• Document segment
+ + + + +

Imagine someone wanted Sondheim, but with a happy ending and genuinely lovable characters. Ta-da! She Loves Me was written in the ‘60s by Joe Masteroff (book), Sheldon Harnick (lyrics) and Jerry Bock (music) as a musical adaptation of Miklos Laszlo’s 1937 play Parfumerie. There have been a number of treatments of Laszlo’s central premise through the years, but I won’t name them in case that’s a spoiler for anyone.
Silhouette Stages is currently performing She Loves Me at the Slayton House at Wilde Lake Village Center in Columbia. You’ll want your GPS, or to have been there before already for another production, perhaps Silhouette’s Cabaret (book also by Joe Masteroff) earlier this year. Inside the theater, you have the option of raked bleacher seating or chairs flat on the floor for your convenience and viewing pleasure.

+ + + + +

• Information provided
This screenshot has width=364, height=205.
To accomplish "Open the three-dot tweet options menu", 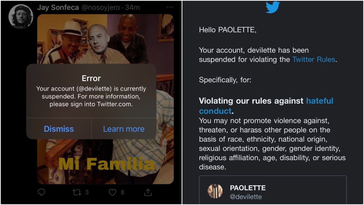I will (x=169, y=7).
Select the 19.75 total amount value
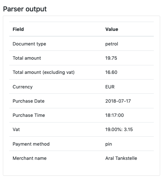Screen dimensions: 163x179 click(111, 58)
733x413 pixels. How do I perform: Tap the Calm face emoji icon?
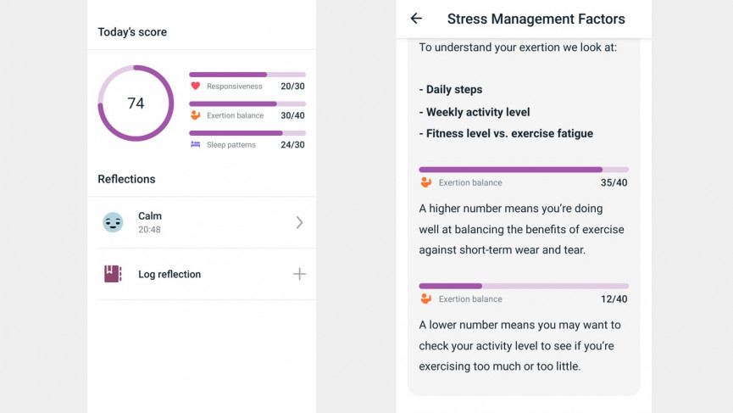(113, 222)
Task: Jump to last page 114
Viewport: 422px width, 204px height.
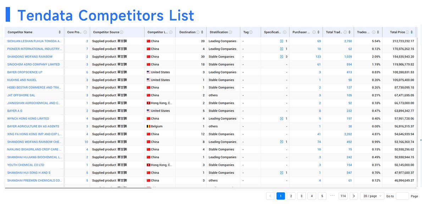Action: point(343,196)
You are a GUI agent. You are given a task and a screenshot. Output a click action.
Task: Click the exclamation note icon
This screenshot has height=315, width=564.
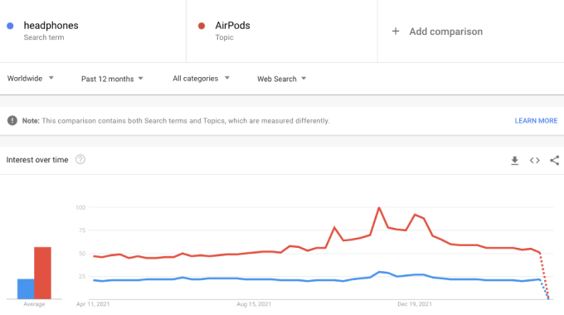[x=12, y=120]
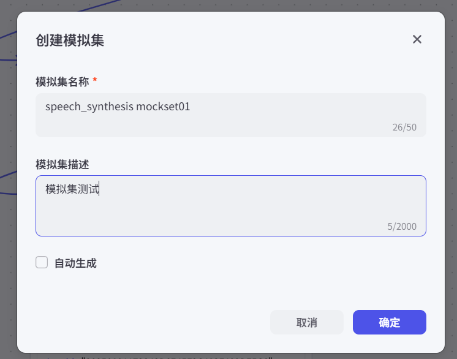This screenshot has height=359, width=457.
Task: Click the 取消 button
Action: pos(306,322)
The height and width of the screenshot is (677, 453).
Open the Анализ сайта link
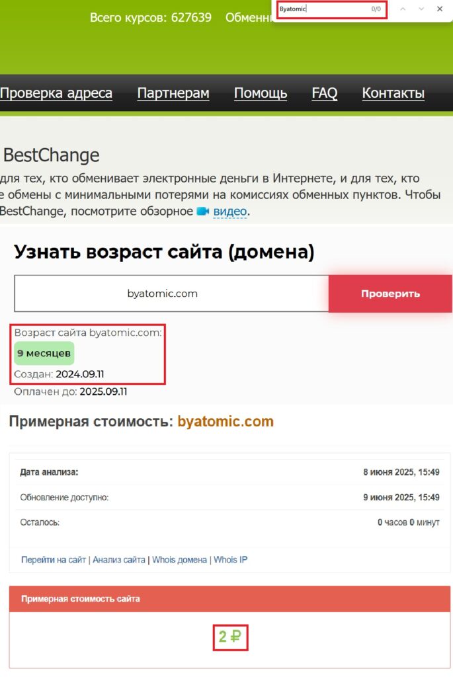[x=119, y=560]
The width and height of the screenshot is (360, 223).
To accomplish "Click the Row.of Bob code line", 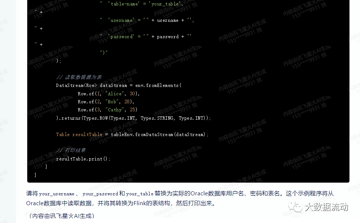I will click(106, 102).
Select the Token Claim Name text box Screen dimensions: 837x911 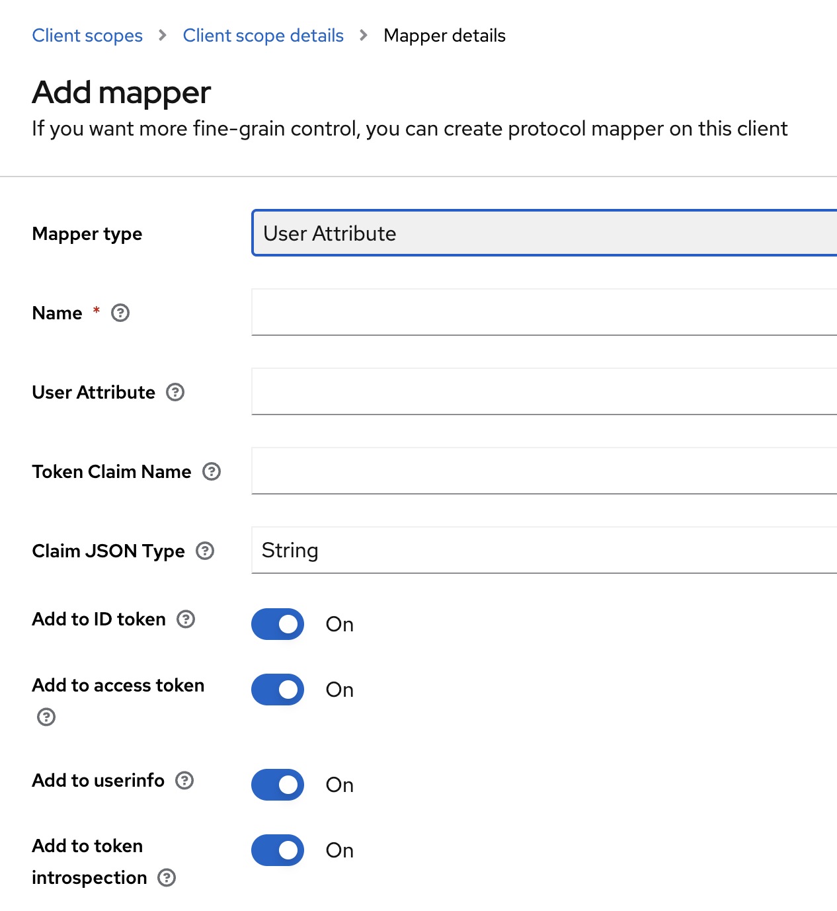point(543,471)
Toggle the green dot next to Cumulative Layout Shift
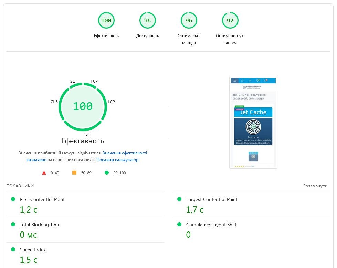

+ + + + +

• What needs to be done
Reproduce the She Loves Me review above in full, word for word.

• Written response
Imagine someone wanted Sondheim, but with a happy ending and genuinely lovable characters. Ta-da! She Loves Me was written in the ‘60s by Joe Masteroff (book), Sheldon Harnick (lyrics) and Jerry Bock (music) as a musical adaptation of Miklos Laszlo’s 1937 play Parfumerie. There have been a number of treatments of Laszlo’s central premise through the years, but I won’t name them in case that’s a spoiler for anyone.
Silhouette Stages is currently performing She Loves Me at the Slayton House at Wilde Lake Village Center in Columbia. You’ll want your GPS, or to have been there before already for another production, perhaps Silhouette’s Cabaret (book also by Joe Masteroff) earlier this year. Inside the theater, you have the option of raked bleacher seating or chairs flat on the floor for your convenience and viewing pleasure.